— AVAILABLE RECORDS —
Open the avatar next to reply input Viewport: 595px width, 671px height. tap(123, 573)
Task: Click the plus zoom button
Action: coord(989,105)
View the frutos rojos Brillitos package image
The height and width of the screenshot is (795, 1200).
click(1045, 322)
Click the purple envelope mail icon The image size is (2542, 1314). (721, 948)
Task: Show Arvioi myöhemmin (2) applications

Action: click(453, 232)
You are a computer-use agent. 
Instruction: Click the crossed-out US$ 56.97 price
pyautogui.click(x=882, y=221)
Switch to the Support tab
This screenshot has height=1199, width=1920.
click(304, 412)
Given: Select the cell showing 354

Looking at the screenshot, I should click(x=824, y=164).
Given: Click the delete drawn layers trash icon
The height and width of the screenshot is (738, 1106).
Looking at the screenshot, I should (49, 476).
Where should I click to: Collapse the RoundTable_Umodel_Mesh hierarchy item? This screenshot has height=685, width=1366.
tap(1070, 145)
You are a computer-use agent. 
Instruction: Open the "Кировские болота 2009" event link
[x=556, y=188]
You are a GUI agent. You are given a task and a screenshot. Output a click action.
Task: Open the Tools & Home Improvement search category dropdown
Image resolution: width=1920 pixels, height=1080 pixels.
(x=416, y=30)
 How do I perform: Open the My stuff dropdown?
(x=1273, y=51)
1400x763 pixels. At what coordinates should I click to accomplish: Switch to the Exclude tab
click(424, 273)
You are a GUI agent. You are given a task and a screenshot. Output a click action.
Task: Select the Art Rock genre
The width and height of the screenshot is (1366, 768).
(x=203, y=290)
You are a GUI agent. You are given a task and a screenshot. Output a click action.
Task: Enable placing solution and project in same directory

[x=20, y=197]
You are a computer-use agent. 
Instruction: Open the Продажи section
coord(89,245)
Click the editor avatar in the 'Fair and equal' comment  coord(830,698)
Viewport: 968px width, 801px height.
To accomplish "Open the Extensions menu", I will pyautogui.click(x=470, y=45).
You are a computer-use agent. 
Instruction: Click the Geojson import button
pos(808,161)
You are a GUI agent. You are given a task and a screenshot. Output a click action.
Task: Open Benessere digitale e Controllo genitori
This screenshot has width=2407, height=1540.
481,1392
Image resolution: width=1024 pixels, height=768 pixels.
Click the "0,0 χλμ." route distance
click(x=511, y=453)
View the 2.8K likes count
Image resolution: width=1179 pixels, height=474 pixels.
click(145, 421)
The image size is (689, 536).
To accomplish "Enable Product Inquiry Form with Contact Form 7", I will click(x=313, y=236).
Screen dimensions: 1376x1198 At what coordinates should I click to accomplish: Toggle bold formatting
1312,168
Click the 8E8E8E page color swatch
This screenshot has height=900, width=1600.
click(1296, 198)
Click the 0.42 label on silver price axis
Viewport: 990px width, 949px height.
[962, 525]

— YOUR INSTRUCTIONS —
Report, using only a number, how many lines above hold the word "icon".

— EXERCISE OUTPUT —
2